Russell Oney pleaded guilty in Marion Superior Court in 2002 to operating a vehicle while suspended as a HTV, a Class D felony. His designation as a HTV arose from his three operating a vehicle while intoxicated convictions.

Eight years after his guilty plea, Oney challenged his 1989 OWI conviction, alleging impropriety of the trial judge and violation of his right to counsel. The state did not oppose Oney’s petition for post-conviction relief and even entered into a joined “Agreed Entry of Post-Conviction Relief.”

The post-conviction court vacated the 1989 OWI conviction. Then Oney filed a motion to set aside his 2002 guilty plea. The trial court granted the motion, but the Indiana Court of Appeals reversed.

In arguing against the trial court’s ruling, the state asserted granting Oney’s motion contravened the precedent of the Supreme Court set forth in State v. Starks, 816 N.E.2d 32 (Ind. 2004). In that case, the Supreme Court held despite Starks’ guilty plea being set aside, he was not entitled to post-conviction relief.

Writing for the court, Justice Robert Rucker pointed out Starks was not entitled to post-conviction relief because the underlying OWI offense was vacated because of a procedural error.  

“But Starks cannot be read as standing for the proposition that the possibility of relief is forever foreclosed,” Rucker wrote. “Instead the Court declared: ‘[Although] it is not a sufficient basis for relief that the underlying offense has been set aside on procedural grounds’ however ‘if the person successfully demonstrates either to the BMV or to the court…that a ‘material error’ has occurred then the person is afforded the opportunity to pursue post-conviction relief.’”

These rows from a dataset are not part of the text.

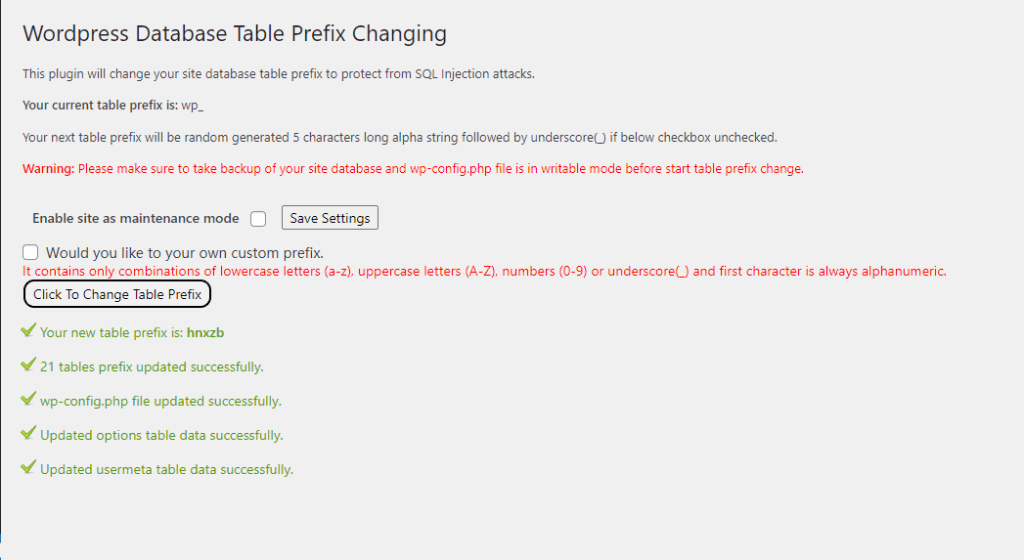Click the checkmark beside wp-config.php updated message

click(28, 400)
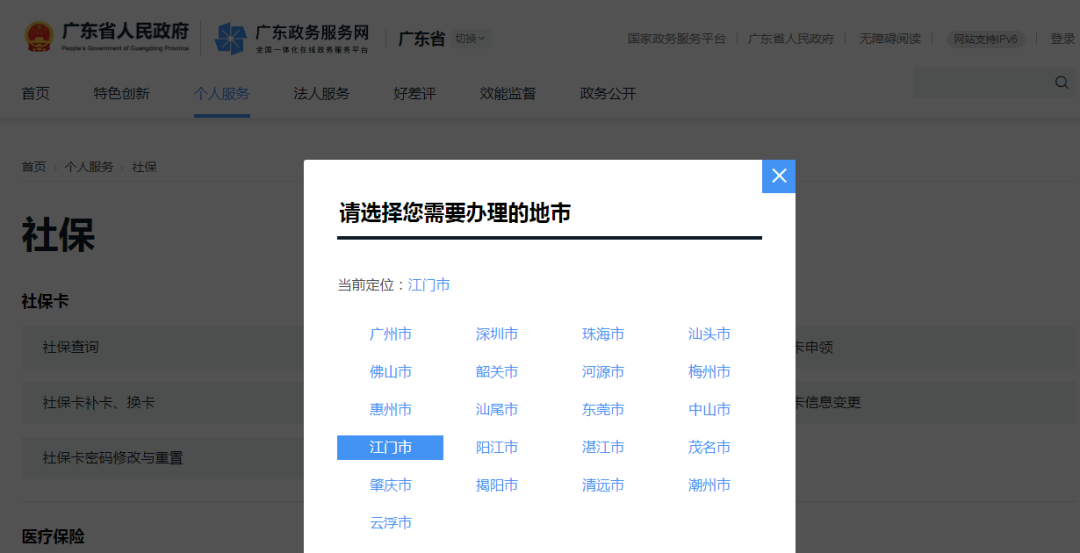Open the 特色创新 menu item

tap(121, 94)
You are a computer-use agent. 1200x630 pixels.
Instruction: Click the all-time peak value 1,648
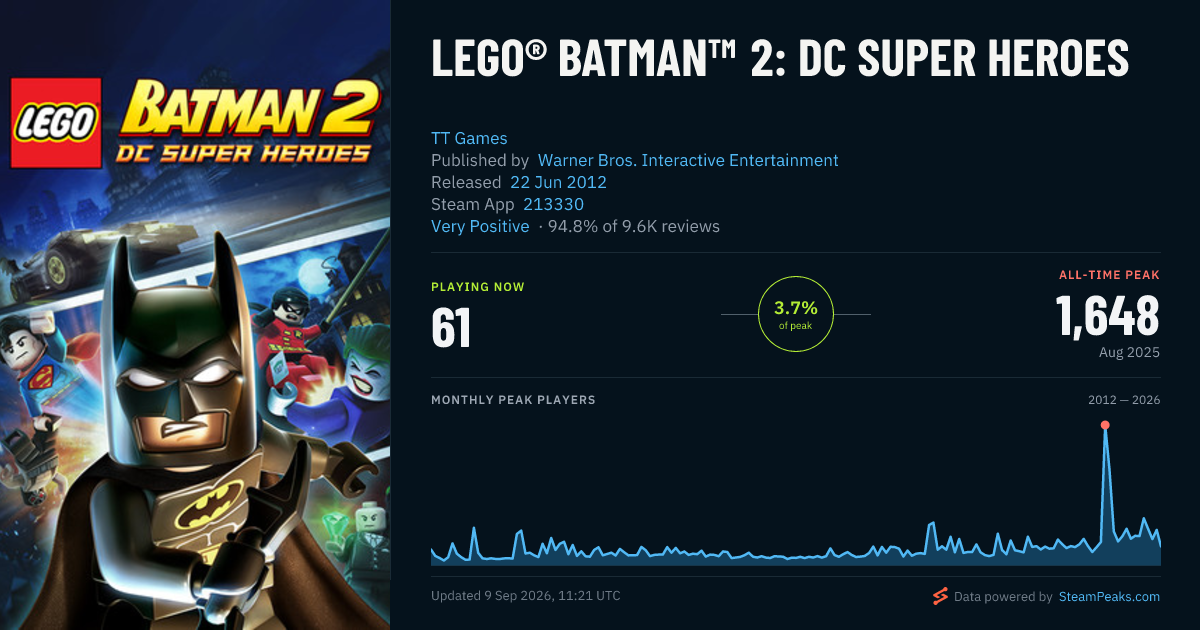[x=1108, y=316]
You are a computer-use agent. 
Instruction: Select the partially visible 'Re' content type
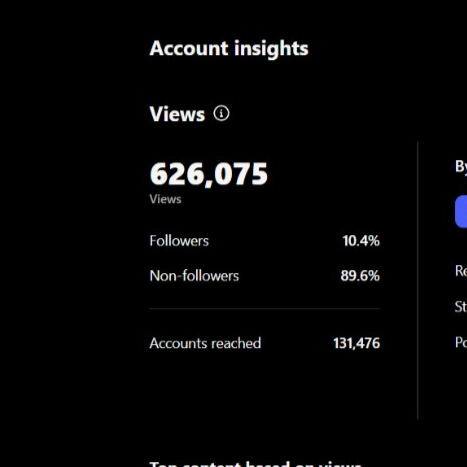click(461, 271)
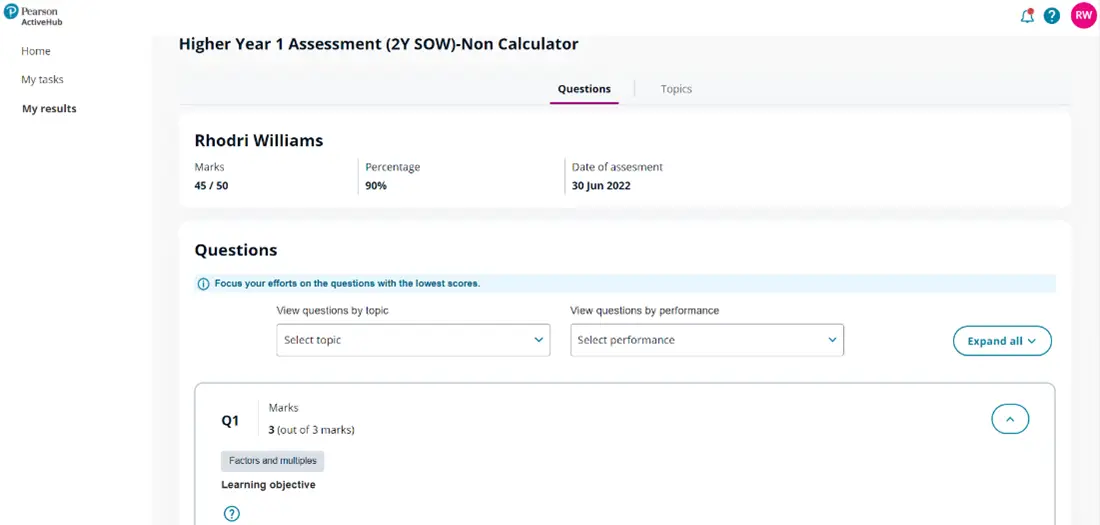Screen dimensions: 1100x525
Task: Open the Select topic dropdown
Action: (413, 340)
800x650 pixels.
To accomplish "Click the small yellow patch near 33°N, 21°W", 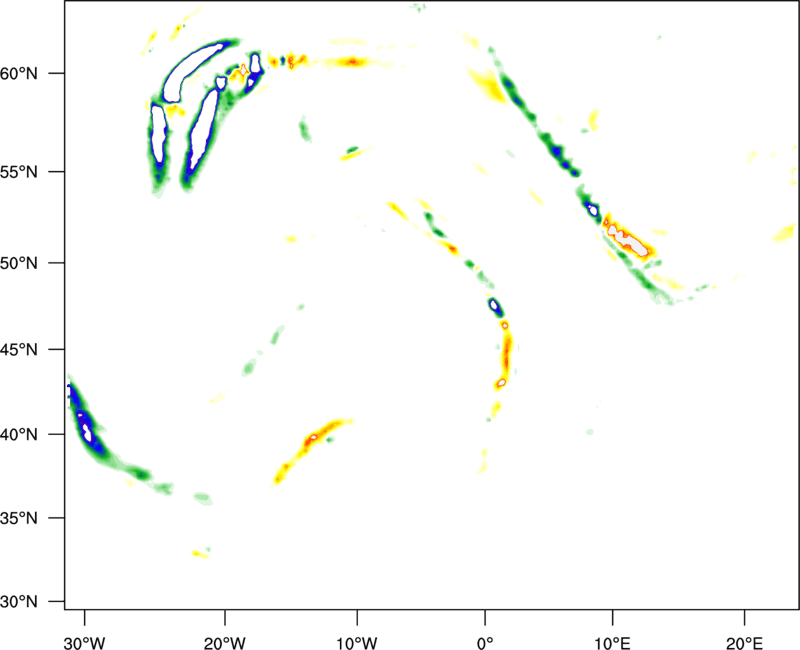I will pyautogui.click(x=201, y=553).
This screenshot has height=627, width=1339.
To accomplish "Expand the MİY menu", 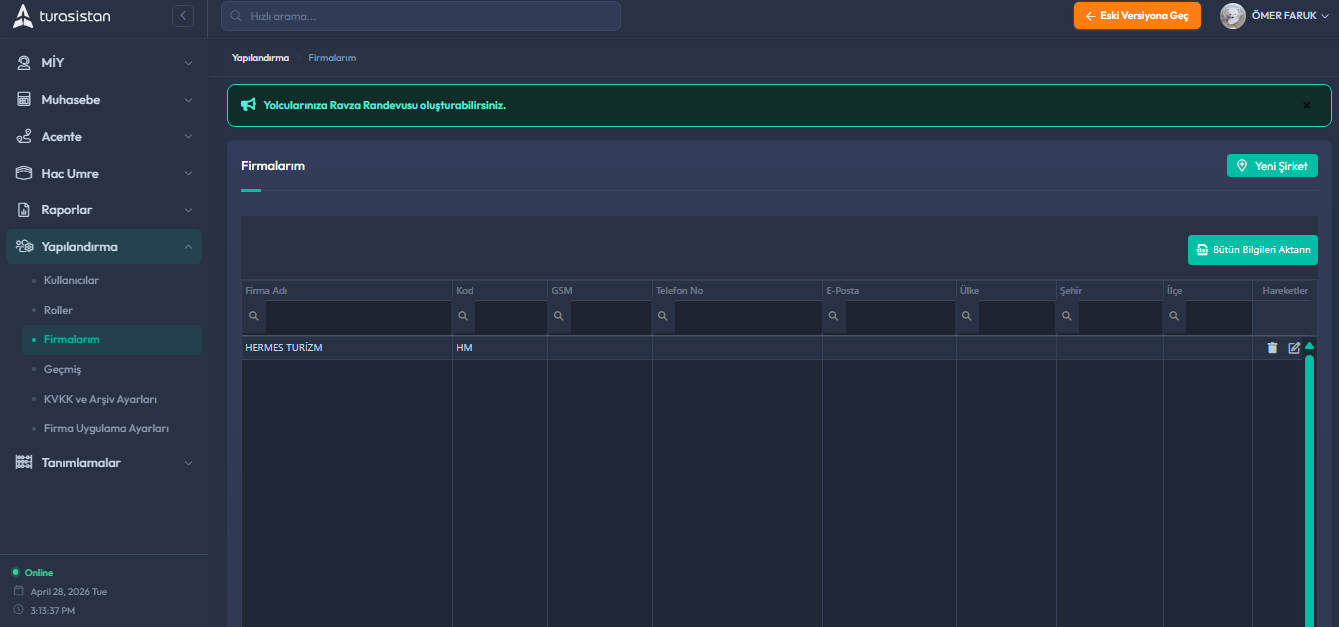I will 104,63.
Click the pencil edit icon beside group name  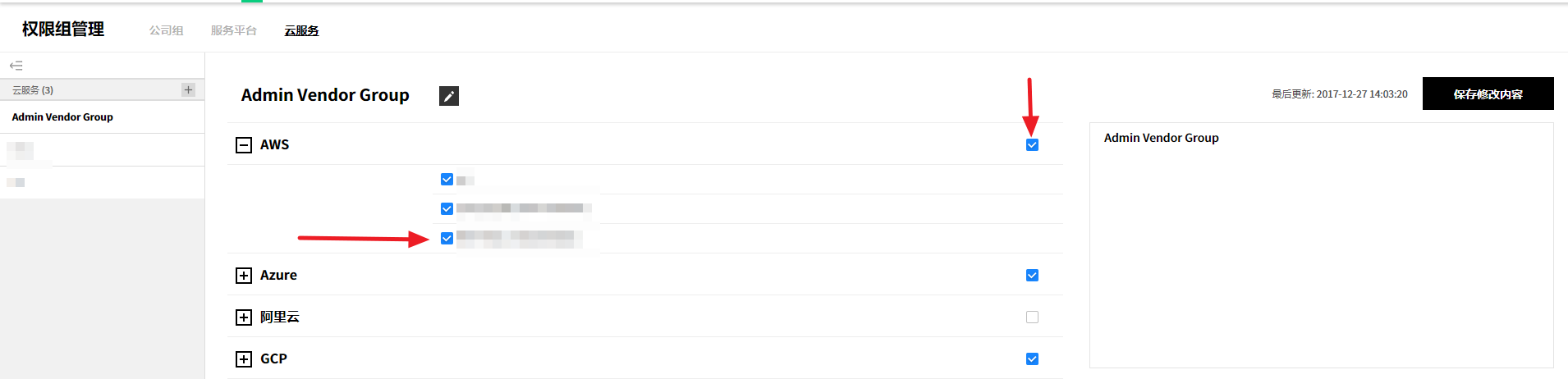(x=449, y=96)

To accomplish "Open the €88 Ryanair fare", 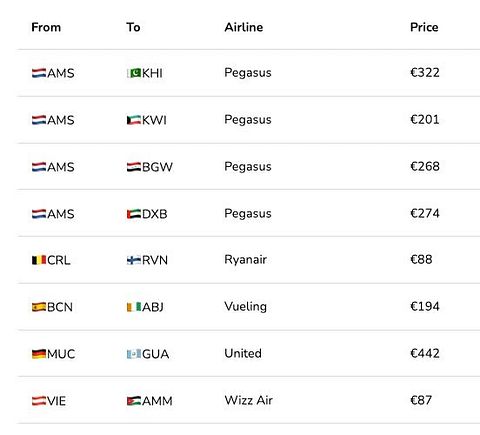I will click(421, 260).
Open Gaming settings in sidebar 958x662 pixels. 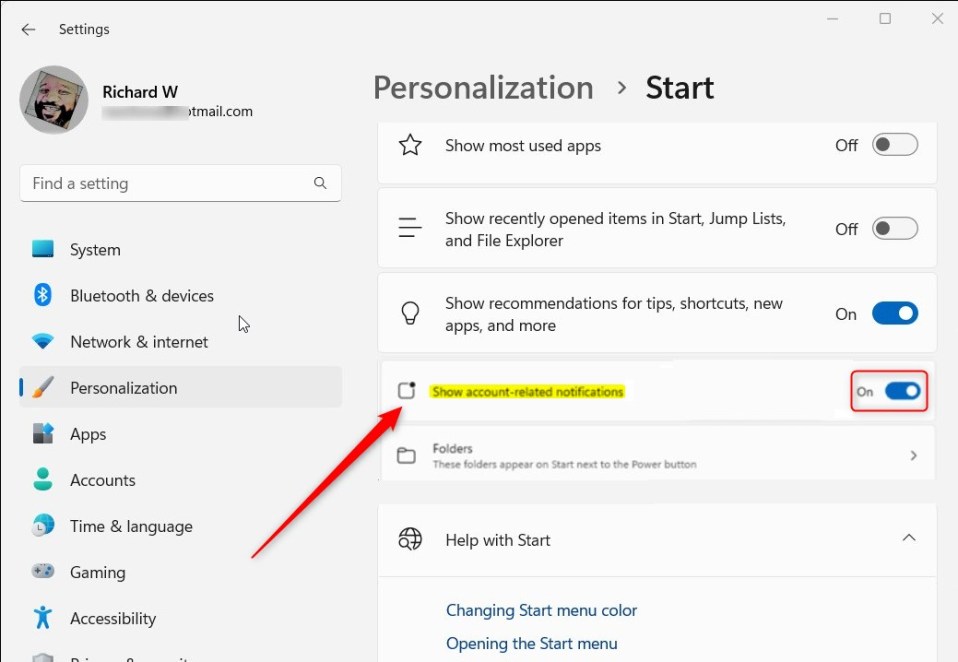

In State of Indiana v. Russell Oney, 49A05-1212-CR-668, the Supreme Court found the Fayette County judge’s acceptance of the 1989 plea was a material error. While Oney initially maintained his innocence, he accepted the plea after repeatedly being urged by  the judge to do so.

The Supreme Court affirmed the trial court’s judgment, ruling the guilty plea and judgment conviction were voidable on the basis the underlying offense was vacated.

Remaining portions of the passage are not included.